» Input material:

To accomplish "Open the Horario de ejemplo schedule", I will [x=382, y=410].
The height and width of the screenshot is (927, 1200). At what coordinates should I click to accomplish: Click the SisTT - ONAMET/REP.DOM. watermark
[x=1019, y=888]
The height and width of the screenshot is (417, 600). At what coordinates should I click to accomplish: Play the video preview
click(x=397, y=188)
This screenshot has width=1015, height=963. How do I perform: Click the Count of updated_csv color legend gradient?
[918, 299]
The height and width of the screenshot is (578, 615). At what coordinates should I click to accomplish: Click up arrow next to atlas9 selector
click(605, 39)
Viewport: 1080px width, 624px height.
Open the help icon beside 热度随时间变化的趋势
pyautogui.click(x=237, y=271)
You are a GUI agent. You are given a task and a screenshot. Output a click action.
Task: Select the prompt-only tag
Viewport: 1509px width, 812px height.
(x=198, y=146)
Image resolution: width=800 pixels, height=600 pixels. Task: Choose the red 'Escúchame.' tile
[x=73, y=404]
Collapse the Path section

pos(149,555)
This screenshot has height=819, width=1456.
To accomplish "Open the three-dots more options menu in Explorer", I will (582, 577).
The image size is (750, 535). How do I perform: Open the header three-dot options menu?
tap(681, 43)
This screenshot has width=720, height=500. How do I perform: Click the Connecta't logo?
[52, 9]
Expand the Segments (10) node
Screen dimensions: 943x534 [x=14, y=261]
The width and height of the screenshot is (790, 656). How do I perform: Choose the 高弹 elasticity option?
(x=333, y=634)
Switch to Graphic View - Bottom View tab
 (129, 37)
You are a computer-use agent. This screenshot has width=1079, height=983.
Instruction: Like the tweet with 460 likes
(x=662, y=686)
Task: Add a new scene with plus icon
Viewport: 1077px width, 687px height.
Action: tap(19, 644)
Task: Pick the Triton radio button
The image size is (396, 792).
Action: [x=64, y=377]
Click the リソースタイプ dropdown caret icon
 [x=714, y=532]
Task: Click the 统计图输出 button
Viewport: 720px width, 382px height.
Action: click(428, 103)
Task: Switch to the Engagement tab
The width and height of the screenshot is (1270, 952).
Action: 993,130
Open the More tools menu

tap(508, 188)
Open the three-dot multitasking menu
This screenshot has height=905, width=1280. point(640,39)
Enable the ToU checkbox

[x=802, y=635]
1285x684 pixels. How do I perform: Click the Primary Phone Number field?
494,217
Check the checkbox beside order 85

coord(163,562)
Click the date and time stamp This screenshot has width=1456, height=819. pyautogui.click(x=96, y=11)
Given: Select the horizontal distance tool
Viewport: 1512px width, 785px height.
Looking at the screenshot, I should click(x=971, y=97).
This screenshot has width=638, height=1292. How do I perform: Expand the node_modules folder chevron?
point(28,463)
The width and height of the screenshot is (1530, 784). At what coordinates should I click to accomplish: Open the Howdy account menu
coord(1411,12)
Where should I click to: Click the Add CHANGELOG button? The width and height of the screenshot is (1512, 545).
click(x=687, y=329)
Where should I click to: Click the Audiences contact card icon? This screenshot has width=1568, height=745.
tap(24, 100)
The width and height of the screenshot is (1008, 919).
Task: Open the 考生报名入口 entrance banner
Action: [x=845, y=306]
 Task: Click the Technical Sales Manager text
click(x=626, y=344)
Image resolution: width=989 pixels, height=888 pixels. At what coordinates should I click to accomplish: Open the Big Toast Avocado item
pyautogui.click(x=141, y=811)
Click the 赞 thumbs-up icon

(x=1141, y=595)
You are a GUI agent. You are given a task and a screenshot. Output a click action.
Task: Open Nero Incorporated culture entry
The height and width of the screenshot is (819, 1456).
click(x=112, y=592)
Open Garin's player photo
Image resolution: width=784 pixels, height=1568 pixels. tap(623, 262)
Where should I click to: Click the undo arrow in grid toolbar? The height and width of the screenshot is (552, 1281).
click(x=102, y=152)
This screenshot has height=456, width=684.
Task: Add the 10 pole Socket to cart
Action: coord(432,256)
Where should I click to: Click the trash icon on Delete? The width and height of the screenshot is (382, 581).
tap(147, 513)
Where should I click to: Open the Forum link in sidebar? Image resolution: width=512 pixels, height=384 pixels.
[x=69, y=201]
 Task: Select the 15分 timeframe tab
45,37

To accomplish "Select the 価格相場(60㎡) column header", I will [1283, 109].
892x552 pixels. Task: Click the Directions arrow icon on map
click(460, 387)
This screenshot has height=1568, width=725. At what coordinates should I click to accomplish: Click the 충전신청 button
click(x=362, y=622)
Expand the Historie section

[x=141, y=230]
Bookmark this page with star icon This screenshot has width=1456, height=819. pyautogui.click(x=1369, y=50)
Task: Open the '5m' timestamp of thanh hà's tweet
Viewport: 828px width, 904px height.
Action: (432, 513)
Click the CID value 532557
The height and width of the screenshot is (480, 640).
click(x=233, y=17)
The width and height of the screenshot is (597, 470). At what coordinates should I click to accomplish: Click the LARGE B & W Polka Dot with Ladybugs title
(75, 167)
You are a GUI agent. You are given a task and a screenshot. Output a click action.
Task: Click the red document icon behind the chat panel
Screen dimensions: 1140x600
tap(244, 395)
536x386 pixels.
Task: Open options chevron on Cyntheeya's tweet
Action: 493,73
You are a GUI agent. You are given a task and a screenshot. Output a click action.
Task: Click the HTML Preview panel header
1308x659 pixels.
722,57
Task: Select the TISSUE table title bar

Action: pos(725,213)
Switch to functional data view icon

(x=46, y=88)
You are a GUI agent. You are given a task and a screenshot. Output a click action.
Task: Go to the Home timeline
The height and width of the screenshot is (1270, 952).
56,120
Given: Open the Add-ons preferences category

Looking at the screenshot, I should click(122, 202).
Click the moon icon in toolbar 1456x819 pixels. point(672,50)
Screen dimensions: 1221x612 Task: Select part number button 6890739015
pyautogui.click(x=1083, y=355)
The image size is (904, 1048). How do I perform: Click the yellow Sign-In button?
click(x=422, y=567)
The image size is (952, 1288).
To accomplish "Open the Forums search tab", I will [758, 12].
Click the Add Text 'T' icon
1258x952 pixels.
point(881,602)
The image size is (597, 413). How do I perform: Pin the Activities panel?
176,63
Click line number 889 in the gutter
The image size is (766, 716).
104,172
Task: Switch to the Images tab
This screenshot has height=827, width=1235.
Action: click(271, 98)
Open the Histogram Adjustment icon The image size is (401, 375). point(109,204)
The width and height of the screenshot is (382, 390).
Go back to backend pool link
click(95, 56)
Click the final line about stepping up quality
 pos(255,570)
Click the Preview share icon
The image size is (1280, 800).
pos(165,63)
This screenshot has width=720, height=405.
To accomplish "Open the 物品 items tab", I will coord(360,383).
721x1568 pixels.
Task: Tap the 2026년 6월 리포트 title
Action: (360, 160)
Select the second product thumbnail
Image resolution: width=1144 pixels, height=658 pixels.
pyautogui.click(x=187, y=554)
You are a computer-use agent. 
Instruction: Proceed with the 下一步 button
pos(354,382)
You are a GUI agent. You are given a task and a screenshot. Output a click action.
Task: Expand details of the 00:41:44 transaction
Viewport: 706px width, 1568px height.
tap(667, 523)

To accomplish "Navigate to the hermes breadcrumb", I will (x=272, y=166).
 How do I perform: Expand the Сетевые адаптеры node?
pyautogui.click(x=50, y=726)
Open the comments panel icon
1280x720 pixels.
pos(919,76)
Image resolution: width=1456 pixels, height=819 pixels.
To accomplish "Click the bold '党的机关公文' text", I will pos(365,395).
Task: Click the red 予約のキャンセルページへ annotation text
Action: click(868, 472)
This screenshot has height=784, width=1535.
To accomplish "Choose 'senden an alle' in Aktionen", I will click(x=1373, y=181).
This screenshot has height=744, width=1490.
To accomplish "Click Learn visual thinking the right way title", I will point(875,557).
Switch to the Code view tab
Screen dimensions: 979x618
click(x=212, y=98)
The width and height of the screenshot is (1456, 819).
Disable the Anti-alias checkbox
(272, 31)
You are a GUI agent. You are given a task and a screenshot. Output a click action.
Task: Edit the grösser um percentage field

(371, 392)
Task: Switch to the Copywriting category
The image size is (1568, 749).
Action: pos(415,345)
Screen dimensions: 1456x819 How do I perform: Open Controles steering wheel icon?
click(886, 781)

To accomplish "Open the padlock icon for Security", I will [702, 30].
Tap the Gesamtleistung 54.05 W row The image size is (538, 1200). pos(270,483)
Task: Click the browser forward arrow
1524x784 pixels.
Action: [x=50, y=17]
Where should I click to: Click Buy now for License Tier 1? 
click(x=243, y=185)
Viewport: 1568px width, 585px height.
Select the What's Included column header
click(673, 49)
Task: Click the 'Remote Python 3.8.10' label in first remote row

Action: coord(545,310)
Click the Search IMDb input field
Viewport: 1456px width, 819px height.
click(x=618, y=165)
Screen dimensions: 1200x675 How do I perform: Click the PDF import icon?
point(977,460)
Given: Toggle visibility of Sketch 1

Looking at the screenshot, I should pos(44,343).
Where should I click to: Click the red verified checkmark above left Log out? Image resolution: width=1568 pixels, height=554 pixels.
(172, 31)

» Aim:
Reproduce the material from the line that contains "Open the More tools menu" through the line that contains "coord(163,562)", keeping both of those lines.

» Complete answer:
Open the More tools menu

tap(508, 188)
Open the three-dot multitasking menu
This screenshot has height=905, width=1280. point(640,39)
Enable the ToU checkbox

[x=802, y=635]
1285x684 pixels. How do I perform: Click the Primary Phone Number field?
494,217
Check the checkbox beside order 85

coord(163,562)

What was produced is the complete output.